Blackhawks introduce top draft choice
Kirby Dach can't stand to lose.
Hockey. Basketball. A backyard baseball game.
No matter what -- no matter the circumstances -- the Blackhawks' prospect will do whatever it takes to win.
Even if his parents attempt to intercede.
"We have a little outdoor rink behind our place that the city of Fort Saskatchewan puts up," said Dale Dach moments after his 18-year-old son was introduced as the city's most recent No. 3 overall draft pick Monday inside the United Center. "Whether he's out there with older kids or younger kids, he's winning. … There's no holding back.
"And as a parent, you try to go out there and say, 'Hey -- tone it down a bit.' And, nope. You walk 10 feet away, turn your back and he's winning. He just wants to win."
That competitive fire is what drove Michael Jordan -- taken No. 3 by the Bulls in 1984 -- and helped him bring six NBA championships to the Bulls. Jordan hated to lose on the court, sure, but he also wanted to dominate during practice, on the golf course, on the diamond, at cards and so much more.
It hardly went unnoticed by emcee Eddie Olczyk -- yet another former No. 3 overall pick -- that MJ's statue sat just 30 feet away from Dach, General Manager Stan Bowman and Vice President of Amateur Scouting Mark Kelley.
"We'd like to welcome MJ -- Michael Jordan -- to our news conference as well," Olczyk joked.
Later, Dach talked about his desire to help any team he's on reach its ultimate goal.
"Winning to me is everything," Dach said. "There's a saying, 'You gotta hate to lose before you like to win.' And I hate to lose, so anything I do I always have to win no matter what it is.
"It's something that drives me. The ultimate goal in hockey is to win the Stanley Cup, and I'm going to work as hard as I can and push myself to every limit to get there."
In addition to possessing the obvious high-end skill that every top pick has, it was this drive to win that tipped the scales for Bowman and Kelley when they opted to take Dach over defenseman Bowen Byram and center Alex Turcotte.

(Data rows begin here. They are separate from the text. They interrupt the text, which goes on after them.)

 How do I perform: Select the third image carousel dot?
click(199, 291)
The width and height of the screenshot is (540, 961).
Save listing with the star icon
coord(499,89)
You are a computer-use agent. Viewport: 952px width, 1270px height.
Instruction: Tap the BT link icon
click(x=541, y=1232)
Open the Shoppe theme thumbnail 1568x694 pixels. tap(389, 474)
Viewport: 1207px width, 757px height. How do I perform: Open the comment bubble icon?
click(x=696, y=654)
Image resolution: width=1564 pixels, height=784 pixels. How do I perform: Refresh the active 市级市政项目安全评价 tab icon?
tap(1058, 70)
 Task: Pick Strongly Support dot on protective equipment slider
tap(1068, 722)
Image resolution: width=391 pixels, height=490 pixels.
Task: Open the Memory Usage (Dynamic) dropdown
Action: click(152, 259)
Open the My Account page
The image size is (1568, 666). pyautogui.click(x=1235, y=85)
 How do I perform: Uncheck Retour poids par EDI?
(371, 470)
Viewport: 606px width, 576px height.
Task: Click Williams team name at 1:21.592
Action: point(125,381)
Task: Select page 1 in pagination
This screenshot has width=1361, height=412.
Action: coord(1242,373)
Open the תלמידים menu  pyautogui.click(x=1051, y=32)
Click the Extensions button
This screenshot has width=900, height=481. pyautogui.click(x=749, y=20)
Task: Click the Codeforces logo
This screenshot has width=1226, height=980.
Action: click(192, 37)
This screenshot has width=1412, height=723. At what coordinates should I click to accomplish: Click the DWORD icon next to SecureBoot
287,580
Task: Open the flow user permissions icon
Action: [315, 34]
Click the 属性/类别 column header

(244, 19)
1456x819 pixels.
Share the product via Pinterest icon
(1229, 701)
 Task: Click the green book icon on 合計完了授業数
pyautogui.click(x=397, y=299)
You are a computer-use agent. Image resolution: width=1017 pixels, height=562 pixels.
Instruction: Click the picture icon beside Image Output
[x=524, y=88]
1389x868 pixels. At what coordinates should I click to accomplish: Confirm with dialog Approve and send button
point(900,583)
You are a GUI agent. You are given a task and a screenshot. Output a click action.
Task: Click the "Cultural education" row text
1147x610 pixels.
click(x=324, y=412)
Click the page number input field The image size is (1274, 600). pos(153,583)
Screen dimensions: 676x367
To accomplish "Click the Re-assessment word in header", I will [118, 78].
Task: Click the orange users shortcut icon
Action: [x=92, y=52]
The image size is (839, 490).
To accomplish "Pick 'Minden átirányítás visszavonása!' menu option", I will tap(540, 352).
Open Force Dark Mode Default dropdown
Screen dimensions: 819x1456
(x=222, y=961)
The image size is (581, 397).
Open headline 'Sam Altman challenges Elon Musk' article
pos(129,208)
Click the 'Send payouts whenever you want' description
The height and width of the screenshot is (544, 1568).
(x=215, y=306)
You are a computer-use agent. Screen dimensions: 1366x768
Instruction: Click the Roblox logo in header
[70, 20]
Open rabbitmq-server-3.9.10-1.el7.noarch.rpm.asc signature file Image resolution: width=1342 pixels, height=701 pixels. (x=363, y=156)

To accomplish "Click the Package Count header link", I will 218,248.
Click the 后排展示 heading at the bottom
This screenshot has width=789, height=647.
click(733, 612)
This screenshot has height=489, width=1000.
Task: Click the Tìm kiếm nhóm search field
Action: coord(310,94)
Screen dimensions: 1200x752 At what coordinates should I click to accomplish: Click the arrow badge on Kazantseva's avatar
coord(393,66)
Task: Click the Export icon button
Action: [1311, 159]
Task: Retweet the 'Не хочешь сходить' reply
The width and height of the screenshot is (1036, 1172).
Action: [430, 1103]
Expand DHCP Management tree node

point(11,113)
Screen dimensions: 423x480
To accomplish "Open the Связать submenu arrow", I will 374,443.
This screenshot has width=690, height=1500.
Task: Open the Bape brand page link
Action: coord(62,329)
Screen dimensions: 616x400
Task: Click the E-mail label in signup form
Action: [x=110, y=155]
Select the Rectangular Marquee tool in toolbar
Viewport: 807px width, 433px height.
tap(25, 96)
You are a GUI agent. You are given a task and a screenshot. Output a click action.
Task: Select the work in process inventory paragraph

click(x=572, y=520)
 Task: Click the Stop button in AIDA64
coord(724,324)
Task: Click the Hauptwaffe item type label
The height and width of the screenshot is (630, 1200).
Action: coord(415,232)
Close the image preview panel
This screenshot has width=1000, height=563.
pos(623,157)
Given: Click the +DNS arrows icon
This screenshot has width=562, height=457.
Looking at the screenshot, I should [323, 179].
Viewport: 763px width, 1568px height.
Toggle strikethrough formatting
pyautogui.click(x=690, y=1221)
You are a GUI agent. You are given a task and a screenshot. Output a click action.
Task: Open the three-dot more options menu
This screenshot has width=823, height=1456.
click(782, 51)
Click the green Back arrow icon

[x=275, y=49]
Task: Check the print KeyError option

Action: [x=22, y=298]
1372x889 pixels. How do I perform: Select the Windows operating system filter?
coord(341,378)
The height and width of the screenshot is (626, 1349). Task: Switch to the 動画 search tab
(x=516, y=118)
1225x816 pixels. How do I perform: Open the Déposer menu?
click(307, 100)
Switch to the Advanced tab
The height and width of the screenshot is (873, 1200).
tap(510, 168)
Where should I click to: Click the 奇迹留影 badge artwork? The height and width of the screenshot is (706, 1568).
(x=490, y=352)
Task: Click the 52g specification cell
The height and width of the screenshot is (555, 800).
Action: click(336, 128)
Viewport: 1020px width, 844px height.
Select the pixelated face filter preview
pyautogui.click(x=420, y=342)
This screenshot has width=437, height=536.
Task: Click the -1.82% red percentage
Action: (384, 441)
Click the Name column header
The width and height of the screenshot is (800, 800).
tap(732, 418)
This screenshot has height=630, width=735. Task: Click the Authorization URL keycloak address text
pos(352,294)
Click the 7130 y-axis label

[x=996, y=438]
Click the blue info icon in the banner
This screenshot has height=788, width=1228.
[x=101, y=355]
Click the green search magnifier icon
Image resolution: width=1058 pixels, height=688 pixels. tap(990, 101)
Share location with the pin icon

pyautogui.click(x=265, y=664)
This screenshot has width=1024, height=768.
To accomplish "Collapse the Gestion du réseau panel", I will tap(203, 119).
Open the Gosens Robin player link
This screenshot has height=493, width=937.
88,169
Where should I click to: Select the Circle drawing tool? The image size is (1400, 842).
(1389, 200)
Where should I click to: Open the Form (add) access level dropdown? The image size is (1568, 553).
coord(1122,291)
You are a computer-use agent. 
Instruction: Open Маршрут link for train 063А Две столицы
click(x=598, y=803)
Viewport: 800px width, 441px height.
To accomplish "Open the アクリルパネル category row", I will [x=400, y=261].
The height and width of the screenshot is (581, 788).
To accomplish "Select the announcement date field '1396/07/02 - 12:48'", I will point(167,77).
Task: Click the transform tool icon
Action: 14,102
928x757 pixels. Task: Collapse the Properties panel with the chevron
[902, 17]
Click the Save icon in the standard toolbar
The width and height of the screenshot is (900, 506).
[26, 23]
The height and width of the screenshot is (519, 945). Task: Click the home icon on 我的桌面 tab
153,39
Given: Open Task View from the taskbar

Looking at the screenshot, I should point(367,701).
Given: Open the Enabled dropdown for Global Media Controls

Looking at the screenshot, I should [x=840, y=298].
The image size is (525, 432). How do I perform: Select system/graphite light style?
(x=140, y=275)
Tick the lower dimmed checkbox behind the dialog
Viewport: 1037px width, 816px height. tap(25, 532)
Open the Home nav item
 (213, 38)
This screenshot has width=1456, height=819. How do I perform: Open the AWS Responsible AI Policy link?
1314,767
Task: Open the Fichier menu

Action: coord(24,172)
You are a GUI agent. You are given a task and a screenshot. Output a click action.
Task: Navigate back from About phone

As he did at last weekend's draft, Bowman reiterated how much he loved Dach's competitiveness during the Western Hockey League playoffs. Despite Dach's opponents doing everything they could to frustrate and contain him, the 6-foot-4, 198-pound center continued to produce and -- just importantly -- to push back.
"That's the moment of the year when you can tell a lot about a player because the intensity level changes," Bowman said. "Sometimes players … aren't able to take their game up to the next level. …
"But he demonstrated the ability to continue to be the talented player he was (and) also show them he wasn't going to back down. That's an attribute that you need if you're going to be a successful NHL player. It was nice to see how he responded."
How he responds to playing against full-time NHLers during training camp will determine if Dach plays for the Hawks this season or if Bowman and others decide he needs another year to develop.
His open-ice moves, skating ability, soft hands and deadly shot were on full display last season when he had 30 goals and 51 assists in 72 games (including playoffs) for the Saskatoon Blades.
But even Dach knows there is plenty of work to do. Not only must he get bigger and stronger, but he's also about to experience a pace of play that can make even the best second guess themselves at times.
"I don't understand what that's going to be like until I get there and play with those guys and practice with them," Dach said. "So for me to get into camp, I'm going to make it tough on the management group to send me back and I'm going to give them every reason to keep me here."
And once he is here full time? And able to learn from Jonathan Toews, Patrick Kane, Dylan Strome and others?
Well, Dale Dach says watch out.
"The ceiling for Kirby is almost unreachable," Dale said. "He will push himself and the Chicago Blackhawks fans and organization will see that he'll do everything in his power to become one of the best players in the league."